The CIA explained that they tried to figure out why Lulu just wasn’t motivated:
“There can be a million reasons why a particular dog has a bad day, and the trainers become doggy psychologists trying to figure out what will help the dog come out of its funk. Sometimes the pup is bored and just needs extra playtime or more challenges, sometimes the dog need a little break, and sometimes it’s a minor medical condition like a food allergy requiring switching to a different kibble. After a few days, the trainers work the pup through whatever issue has arisen, and the dog is back eagerly and happily ready to continue training.”

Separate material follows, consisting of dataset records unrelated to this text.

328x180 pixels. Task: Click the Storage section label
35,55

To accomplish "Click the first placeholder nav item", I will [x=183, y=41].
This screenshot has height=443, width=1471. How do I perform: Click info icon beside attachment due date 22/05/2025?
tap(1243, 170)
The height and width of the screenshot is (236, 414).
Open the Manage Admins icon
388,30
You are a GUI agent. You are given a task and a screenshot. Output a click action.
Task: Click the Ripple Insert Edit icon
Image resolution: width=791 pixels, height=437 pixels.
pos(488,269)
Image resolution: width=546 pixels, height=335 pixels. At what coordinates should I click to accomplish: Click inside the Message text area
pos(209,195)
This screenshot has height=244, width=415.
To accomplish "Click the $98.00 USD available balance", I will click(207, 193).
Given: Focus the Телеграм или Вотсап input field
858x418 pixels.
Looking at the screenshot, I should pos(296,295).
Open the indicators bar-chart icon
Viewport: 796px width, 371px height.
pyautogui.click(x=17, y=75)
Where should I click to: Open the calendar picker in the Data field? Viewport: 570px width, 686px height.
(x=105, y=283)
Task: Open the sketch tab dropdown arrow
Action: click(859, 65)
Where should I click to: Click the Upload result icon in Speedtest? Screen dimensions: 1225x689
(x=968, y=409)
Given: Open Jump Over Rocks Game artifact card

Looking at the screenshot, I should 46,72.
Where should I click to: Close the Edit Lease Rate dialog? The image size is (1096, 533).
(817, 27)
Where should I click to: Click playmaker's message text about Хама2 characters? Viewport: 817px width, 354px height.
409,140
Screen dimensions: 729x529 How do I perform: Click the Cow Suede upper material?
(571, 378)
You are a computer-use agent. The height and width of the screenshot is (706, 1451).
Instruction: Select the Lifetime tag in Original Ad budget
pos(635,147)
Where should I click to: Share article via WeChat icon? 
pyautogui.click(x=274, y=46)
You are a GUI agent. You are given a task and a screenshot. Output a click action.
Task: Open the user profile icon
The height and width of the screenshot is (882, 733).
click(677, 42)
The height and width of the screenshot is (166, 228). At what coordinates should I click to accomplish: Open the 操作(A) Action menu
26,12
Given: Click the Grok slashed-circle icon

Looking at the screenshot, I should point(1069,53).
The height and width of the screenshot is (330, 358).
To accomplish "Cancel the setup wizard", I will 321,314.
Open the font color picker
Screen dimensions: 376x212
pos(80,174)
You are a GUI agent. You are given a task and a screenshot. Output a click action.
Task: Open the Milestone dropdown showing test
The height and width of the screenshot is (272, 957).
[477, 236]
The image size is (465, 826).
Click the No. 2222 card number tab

Unfortunately, the issue was not temporary for Lulu. She just doesn’t want to search for bombs. The CIA explained:
“Lulu was no longer interested in searching for explosives. Even when they could motivate her with food and play to search, she was clearly not enjoying herself any longer. Our trainers’ top concern is the physical and mental well-being of our dogs, so they made the extremely difficult decision to do what’s best for Lulu and drop her from the program.”
#CIAK9 Pupdate:
Sometimes, even after testing, our pups make it clear being an explosive detection K9 isn’t for themhttps://t.co/nPZl6YWNKb pic.twitter.com/07TXRCH7bp— CIA (@CIA) October 18, 2017
Lulu was recruited by the agency as one of six dogs for the CIA’s first all-female puppy class in the fall of 2017. In her official bio, she was described as being the smallest dog in the class and “hyper and silly when she plays” but with an “easygoing sweetness.” She was also said to be “extremely sensitive to her surroundings and what is being asked of her.”
The purpose of the CIA’s K9 unit is to train dogs to do jobs like detecting explosives with their superior sense of smell. The pups are selected from local Virginia service dog organizations and after 10 weeks of training, graduate the program and go on to work full-time, helping their handlers to detect over 19,000 explosive scents. They also assist local law enforcement and other federal agencies when needed.
The CIA primarily utilizes Labrador Retrievers for the program, not only because of their intelligence, but also for their over-the-top energy, happy-go-lucky attitudes and, most importantly, love of eating. The trainers use food as a way of motivating the dogs to learn the skills needed for their job.
However, Lulu could not be motivated even with the tastiest of kibble and dog treats.
Lulu was adopted by her handler & now enjoys her days playing w his kids & a new friend, & sniffing out rabbits & squirrels in the backyard. pic.twitter.com/WOImM75P1D
— CIA (@CIA) October 18, 2017
While Lulu wasn’t cut out for a career in bomb-sniffing, she did find her place in the world as a family pet. The trainer who worked with Lulu decided to adopt her, as all trainers are allowed to do when a dog leaves the program. Lulu is now reported to be living out her retirement in style: taking naps, hanging out with a fellow black lab named Harry, and sniffing out backyard squirrels for fun. Hey, that seems better than having a job!
The CIA doesn’t have any hard feelings, either, tweeting: “We’ll miss Lulu, but this was the right decision for her. We wish her all the best in her new life.”